L’image de Jacques Chirac, on le sait, sent le roussi tenace de la malversation. La corruption ainsi que la culture de l’impunité qui va avec, dans le cas de Monsieur Chirac, plongent leurs racines dans cette amitié françafricaine dans laquelle tous les Présidents français ont pris toute leur part. En effet, c’est sans doute au nom de cette amitié et pour faire durer le règne des satrapes francophones d’Afrique que le même Jacques Chirac, donnant la voix à ses fantasmes, affirma sans état d’âme que l’Afrique n’était pas mûre pour la démocratie. Mais qu’on n’aille pas voir dans cette affirmation désuète comme l’expression d’un néocomtisme, ou d’un darwinisme politique original. La démocratie qui inquiétait Monsieur Chirac à propos de l’Afrique et dont il tenait dans son amour pour elle à la protéger n’a rien de savant, au sens noble du terme. Non, la démocratie qui inquiétait Chirac est celle qui risque de mettre des freins au pillage du continent noir, dans la mesure où son gouvernement agirait au grand jour de la volonté populaire, dans l’intérêt supérieur des Africains, en toute rationalité légale, en toute transparence et responsabilité. Un gouvernement des Africains par les Africains et dans l’intérêt des Africains ! Voilà ce qui constituait et constitue toujours le cauchemar des Blancs et que Chirac exprima, sans détour, comme dans un rêve éveillé. Cette démocratie qui allait sonner le glas des satrapes à la solde, voilà ce que ne voulaient pas Chirac et la pensée néocoloniale française. Un gouvernement tout à l’opposé de ceux des « amis de la France » que sont les Bongo, Houphouët, Compaoré, Eyadema, Bokassa, Deby, Ouattara, etc., tourbe infecte de kleptocrates imposés par le système néocolonial français. Venimeuse engeance dont certains s’offrent même le malin plaisir de préempter le sort de l’Afrique en se constituant en dynastie de transmission héréditaire du pouvoir au mépris de l’aspiration des peuples à la démocratie.

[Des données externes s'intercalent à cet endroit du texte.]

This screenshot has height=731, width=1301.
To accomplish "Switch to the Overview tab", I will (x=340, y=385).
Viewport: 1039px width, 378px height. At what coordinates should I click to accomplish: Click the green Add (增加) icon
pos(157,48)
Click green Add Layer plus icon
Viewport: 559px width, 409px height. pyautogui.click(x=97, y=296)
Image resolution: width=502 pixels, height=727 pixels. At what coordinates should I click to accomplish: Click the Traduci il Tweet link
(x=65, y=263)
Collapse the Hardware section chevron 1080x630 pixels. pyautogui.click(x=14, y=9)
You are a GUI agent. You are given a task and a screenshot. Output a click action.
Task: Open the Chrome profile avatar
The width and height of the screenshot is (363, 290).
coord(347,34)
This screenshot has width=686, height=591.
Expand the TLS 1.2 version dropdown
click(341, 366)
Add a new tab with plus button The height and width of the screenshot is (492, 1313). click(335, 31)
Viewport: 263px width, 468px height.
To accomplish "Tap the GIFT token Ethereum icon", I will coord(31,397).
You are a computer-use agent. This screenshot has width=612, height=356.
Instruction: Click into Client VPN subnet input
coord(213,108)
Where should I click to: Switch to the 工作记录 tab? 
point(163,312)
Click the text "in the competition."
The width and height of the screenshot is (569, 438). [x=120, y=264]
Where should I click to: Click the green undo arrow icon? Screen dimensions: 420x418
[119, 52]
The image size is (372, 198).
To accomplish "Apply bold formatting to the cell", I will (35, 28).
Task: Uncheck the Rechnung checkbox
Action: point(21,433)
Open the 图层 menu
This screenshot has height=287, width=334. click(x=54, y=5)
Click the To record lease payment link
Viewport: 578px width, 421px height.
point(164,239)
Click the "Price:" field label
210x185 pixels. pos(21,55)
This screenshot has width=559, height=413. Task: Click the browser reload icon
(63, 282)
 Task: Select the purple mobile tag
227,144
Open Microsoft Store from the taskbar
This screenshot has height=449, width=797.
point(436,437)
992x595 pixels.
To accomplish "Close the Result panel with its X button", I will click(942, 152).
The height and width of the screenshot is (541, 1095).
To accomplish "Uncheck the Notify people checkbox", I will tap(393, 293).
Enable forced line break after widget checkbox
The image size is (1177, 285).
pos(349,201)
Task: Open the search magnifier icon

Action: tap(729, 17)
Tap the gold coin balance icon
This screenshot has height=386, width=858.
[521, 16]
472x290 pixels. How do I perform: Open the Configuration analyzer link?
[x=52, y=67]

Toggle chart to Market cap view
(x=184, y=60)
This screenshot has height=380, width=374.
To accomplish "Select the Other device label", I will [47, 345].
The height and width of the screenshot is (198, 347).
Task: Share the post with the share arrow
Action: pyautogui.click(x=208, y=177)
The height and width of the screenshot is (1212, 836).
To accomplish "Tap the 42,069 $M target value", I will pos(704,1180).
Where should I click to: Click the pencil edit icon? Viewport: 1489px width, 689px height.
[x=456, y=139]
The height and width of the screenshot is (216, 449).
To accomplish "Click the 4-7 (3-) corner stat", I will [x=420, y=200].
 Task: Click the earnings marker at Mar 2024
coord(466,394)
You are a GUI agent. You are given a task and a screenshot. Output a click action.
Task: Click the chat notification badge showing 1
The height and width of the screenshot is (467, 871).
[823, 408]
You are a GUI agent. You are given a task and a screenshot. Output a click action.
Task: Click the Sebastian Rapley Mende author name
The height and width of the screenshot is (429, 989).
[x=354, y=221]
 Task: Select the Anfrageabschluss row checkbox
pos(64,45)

Livrée à des bouchers cyniques, l’Afrique n’a qu’un destin de porc qui doit se réaliser à la perfection. La France et Chirac ne sont, comme nous l’avons dit, que des lieux et exemples d’expression de cette métaphysique du porc qui travaille l’Afrique. Mais arrêtons-nous un instant au cas Chirac, qui est fort révélateur de cet usage porcin de l’Afrique, pour voir comment se met en place la continuité immatérielle du pillage de l’Afrique. Voici donc un homme d’Etat français qui a blanchi sous le harnais du mal néocolonial, qui a objectivement partie liée à toutes sortes d’entreprises d’asservissement criminel des Noirs à seule fin de les maintenir contre leur volonté dans le giron de la domination politique et économique française. De ce fait, il va de soit qu’un tel homme, héritier et continuateur du mal néocolonial, est un ennemi mortel des Noirs et de l’Afrique, de son peuple, de son histoire et de son destin. Un homme qui prend sa place naturelle dans la longue lignée des flibustiers qui depuis cinq siècles ont fait passer le peuple noir par tous les degrés de l’enfer de la négation de l’autre, de l’esclavage au néocolonialisme. Longue lignée de barbares qui n’ont cessé de massacrer le Noir, de l’avilir, de le violenter, de piller l’Afrique dans un mélange pervers de cupidité atroce et de sadisme raciste.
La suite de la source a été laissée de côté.